O anuncio brotou de uma sonoridade distante, como se fora um presságio. Ela seguiu as ondas sonoras das palavras com movimentos lentos, a alma sedenta, mas pouco crédula. Alguém em algum lugar conseguira amortecer suas sensações ocres. Aquela frase exprimia tudo o que ela não sabia que precisava ouvir.

 “Há sempre um copo de mar para um homem navegar”.

 “Há sempre um copo de mar para um homem navegar”.

 “Há sempre um copo de mar para um homem navegar”.

Aos poucos o som se tornava mais nítido e a frase repetia-se em canto constante.  A voz era feminina, conseguira detectar com clareza.  
Menos de um segundo  depois e sua perspectiva opaca mirava a fonte de tais pronuncias. A audição se tornou sutilmente afetada enquanto sua pupila diminuía de tamanho para regar a visão com a maior quantidade de nitidez luminosa. As imagens perante seus olhos se movimentavam exibindo uma moça despida. Nua!
E antes que ela mesma se perguntasse o motivo, seus olhos neurais lhe responderam que aquela nudez representava a virgindade do corpo perante o mundo. 

“Há sempre um copo de mar para um homem navegar”

Sim, embora seus olhos fossem mais vivos que seus ouvidos, ela ainda escutava o som e as palavras ondulavam seu estado emocional.
A moça nua enquadrada na tela mexia-se em um cenário simples e comum, exceto pela presença de baldes e bacias preenchendo o todo que a margeava. A moça estava sentada no chão e lentamente se molhava.  Ela mesma se enxergava na moça e a moça era ela e ela era moça que se banhava com água pura. A água que vinha de vários recipientes... 

Era uma água límpida. Água de panela, bacia, balde, corpo. Água de alma. Água de mar!

Água de quem se encontra na terra tão desconectada, tão farta e seca da areia, do pó fino impregnado n a pele rejeitosa, que mal consegue ver onde pisa. Água que lava o corpo de quem carrega nas vestes os resquícios da ventania, tempestuosa travessia de “daqui não sei mais...”. Água gelada e serena de quem sedenta se senta e não reconhece, mas com dificuldade percebe:

         Há                      Um copo                          Para um                                   Navegar

                       Sempre                             De mar                                 Homem


  



                                                       Sara Ramo (Madri, Espanha, 1975)
 Oceano Possível, 2002
Video digital, cor e som
Coleção: Galeria Fortes Vilaça

"Há sempre um copo de mar/ para um homem navegar" (Jorge de Lima). "Nestes versos, as palavras empregadas são do cotidiano, a rima é comum, e a sintaxe não poderia ser mais simples.

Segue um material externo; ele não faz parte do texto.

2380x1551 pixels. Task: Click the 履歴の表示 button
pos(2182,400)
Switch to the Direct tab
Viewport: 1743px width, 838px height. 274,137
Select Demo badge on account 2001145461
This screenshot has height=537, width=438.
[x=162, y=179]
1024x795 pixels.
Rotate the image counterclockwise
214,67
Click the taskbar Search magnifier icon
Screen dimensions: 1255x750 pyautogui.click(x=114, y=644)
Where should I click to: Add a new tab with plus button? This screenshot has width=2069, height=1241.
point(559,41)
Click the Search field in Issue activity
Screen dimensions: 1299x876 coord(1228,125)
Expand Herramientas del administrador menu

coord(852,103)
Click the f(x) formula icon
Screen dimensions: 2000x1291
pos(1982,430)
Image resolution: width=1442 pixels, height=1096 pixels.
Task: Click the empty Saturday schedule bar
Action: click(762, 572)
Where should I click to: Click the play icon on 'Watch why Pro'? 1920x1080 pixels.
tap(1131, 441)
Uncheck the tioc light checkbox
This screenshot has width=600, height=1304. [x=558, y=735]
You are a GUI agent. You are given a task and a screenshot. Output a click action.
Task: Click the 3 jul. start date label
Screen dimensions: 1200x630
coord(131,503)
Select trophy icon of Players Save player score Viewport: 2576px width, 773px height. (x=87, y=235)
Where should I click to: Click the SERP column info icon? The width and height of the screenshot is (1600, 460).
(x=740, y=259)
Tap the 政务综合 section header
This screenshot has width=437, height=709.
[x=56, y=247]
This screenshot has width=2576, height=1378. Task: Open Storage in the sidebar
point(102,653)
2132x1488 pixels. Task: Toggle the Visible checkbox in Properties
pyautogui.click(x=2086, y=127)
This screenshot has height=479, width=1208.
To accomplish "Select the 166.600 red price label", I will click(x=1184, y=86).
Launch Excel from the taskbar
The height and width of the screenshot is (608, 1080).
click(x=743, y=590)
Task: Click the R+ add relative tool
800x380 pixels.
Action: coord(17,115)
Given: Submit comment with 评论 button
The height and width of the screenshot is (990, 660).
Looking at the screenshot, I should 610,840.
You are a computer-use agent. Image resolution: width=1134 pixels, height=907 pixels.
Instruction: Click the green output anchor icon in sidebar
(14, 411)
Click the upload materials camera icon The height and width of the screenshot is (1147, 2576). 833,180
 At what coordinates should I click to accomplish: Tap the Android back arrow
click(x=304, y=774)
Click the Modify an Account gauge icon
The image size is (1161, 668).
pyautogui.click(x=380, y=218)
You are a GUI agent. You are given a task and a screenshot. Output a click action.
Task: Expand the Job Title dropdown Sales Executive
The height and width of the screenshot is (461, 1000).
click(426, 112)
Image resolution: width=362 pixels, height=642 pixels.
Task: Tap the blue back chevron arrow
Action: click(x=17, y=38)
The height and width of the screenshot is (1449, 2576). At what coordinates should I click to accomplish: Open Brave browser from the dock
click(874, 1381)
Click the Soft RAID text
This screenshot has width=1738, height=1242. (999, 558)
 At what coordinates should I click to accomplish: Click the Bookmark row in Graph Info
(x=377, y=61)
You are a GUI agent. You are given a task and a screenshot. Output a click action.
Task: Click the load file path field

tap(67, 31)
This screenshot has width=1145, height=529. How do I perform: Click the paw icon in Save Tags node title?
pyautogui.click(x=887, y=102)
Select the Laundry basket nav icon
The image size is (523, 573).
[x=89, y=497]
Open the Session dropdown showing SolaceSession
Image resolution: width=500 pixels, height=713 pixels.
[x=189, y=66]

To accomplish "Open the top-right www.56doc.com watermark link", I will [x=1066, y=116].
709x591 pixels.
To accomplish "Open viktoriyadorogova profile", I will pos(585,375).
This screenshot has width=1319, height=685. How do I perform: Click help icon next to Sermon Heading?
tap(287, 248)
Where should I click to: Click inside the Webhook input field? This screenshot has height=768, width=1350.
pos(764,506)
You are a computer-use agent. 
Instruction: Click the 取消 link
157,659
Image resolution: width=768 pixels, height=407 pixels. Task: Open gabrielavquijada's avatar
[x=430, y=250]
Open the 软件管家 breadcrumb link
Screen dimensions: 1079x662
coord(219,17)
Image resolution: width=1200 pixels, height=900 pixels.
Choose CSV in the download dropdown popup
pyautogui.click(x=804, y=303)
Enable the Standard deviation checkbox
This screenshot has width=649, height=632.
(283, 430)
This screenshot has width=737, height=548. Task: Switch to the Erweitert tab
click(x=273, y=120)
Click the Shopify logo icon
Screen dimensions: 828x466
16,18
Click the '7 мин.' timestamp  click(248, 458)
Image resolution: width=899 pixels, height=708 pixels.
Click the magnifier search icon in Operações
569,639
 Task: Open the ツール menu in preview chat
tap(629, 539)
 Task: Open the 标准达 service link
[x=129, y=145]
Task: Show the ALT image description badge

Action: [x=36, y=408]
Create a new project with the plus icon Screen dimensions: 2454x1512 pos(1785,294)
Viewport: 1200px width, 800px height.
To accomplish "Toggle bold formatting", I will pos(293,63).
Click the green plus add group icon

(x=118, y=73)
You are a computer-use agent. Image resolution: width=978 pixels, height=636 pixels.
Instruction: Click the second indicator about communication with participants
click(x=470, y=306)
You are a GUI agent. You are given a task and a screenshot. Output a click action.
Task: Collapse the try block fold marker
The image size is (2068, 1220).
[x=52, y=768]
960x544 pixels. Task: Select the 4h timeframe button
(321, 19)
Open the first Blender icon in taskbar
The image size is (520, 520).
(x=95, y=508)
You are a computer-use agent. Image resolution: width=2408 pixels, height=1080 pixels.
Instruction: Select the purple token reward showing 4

Entretanto, são dois versos generosos para a imaginação" (Comentário de Raduan Nassar, Cadernos de Literatura Brasileira, nº2. São Paulo: Instituto Moreira Salles, p.24). Assim também sugere o trabalho de Sara Ramo: feito de objetos do cotidiano, num ambiente doméstico, e que, articulados pel artista, ganham uma densidade de extrema generosidade. Oceano Possível surge não só como uma constatação levemente melancólica dos desenganos desta nossa época pós-utópica, mas também como signo da descoberta de brechas dentro de dimensões prosaicas das experiências que habitam essa mesma época. Brechas nas quais é possível inserir pequenas transformaações, indicando um tempo presente pulsante, pronto para ser ativado.